== Work task ==
Nothing but the lines from the one containing "Image resolution: width=1148" through the end of the data should be retyped, exactly as they stand, and pictures should not be retyped.

Stored data:
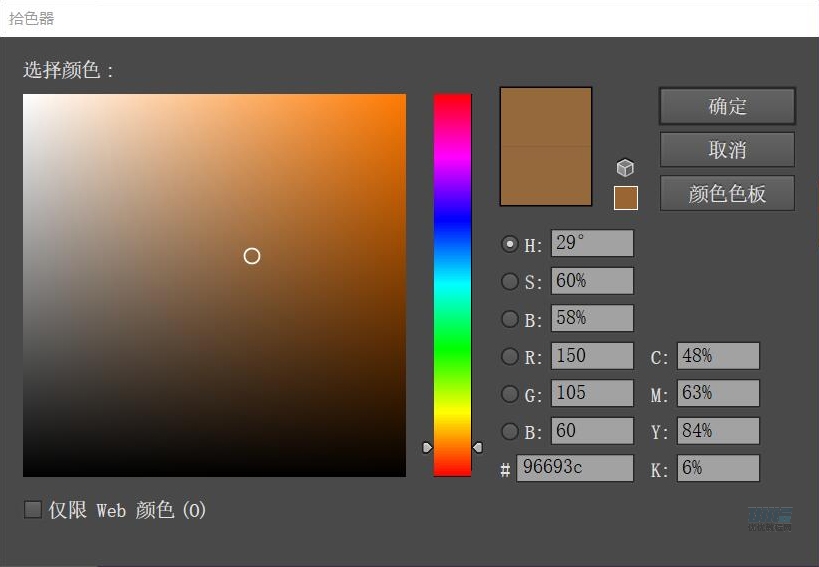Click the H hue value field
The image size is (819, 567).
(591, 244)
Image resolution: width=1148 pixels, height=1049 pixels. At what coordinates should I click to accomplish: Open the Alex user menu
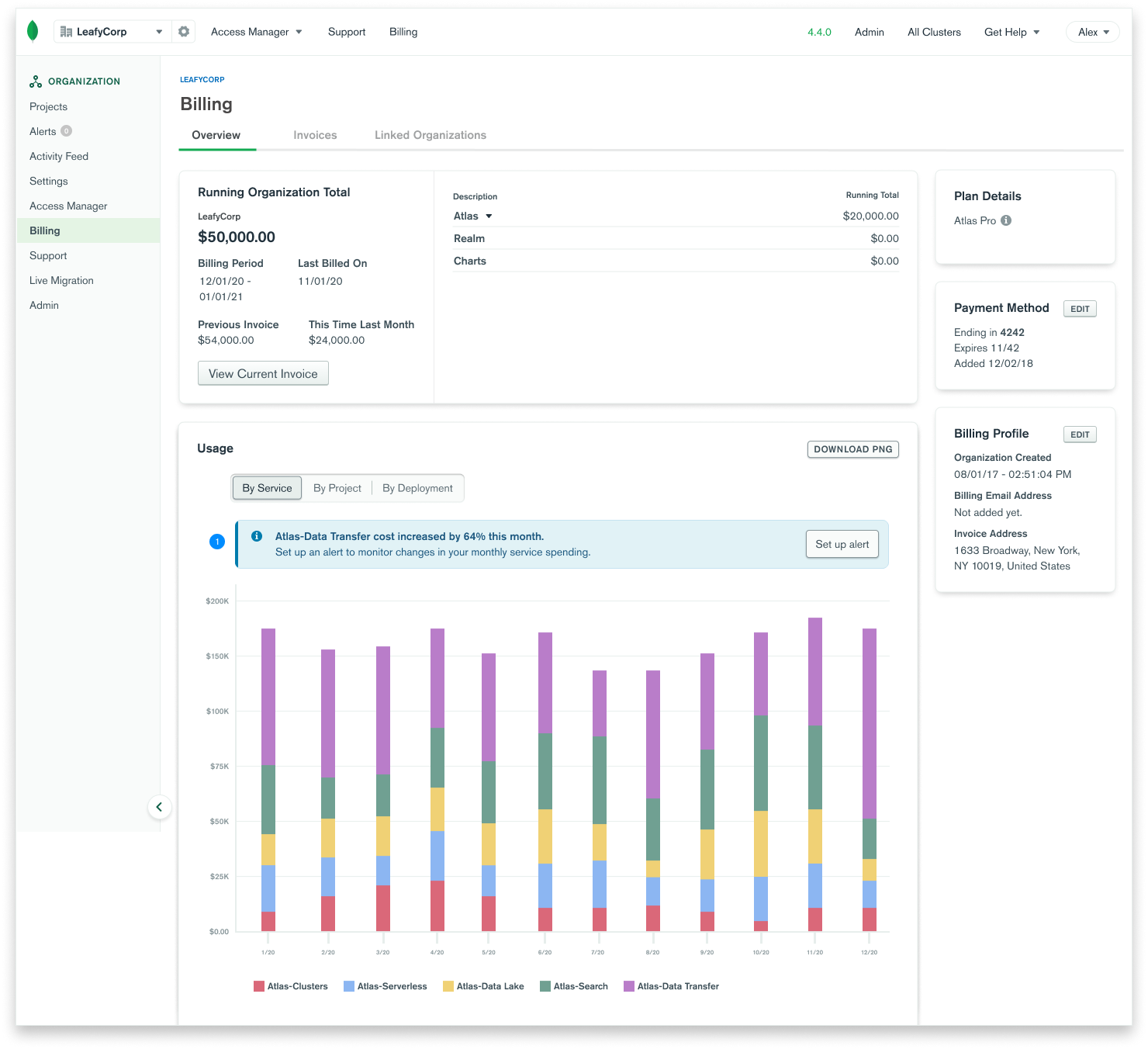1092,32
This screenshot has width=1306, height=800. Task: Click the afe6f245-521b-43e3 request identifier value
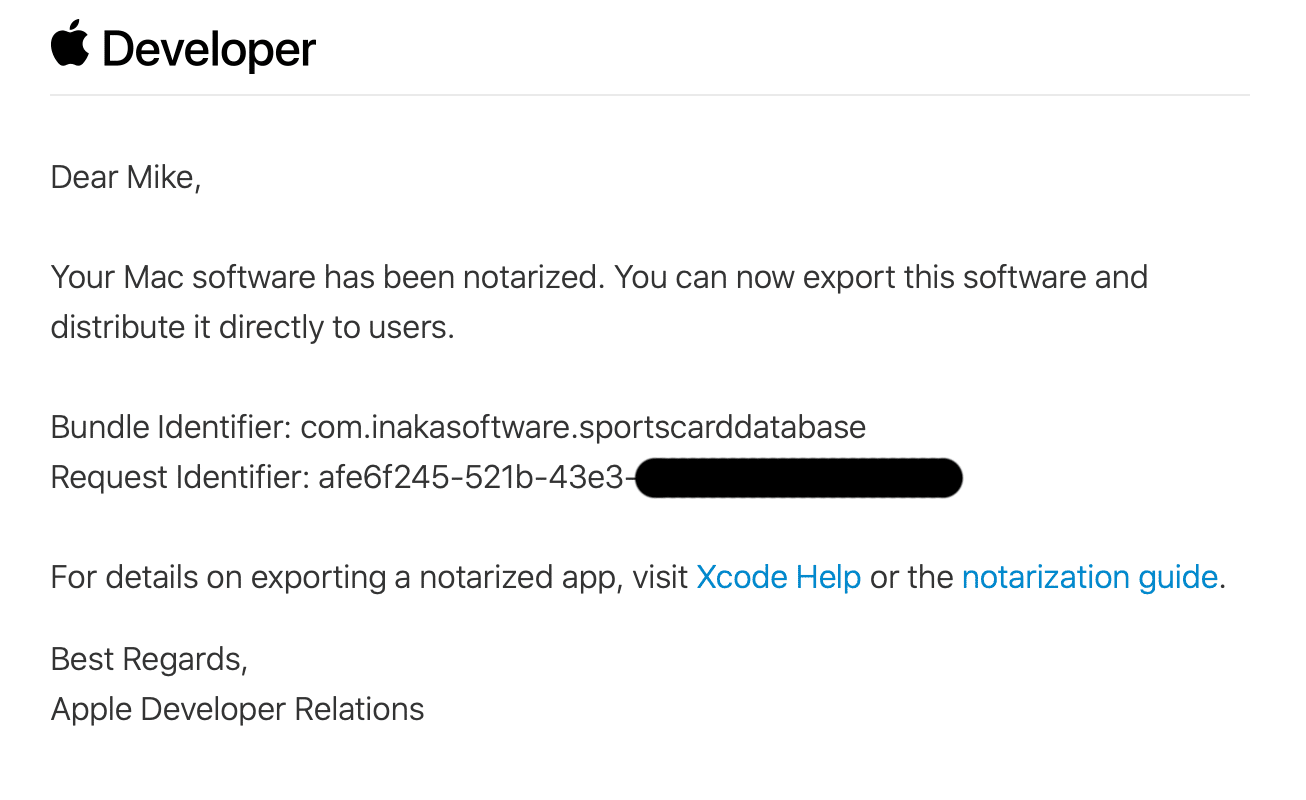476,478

== Exercise response ==
Image resolution: width=1148 pixels, height=1049 pixels. At what coordinates should I click to accomplish: Open the Alex user menu
1092,32
This screenshot has width=1306, height=800. Task: Click the afe6f245-521b-43e3 request identifier value
476,478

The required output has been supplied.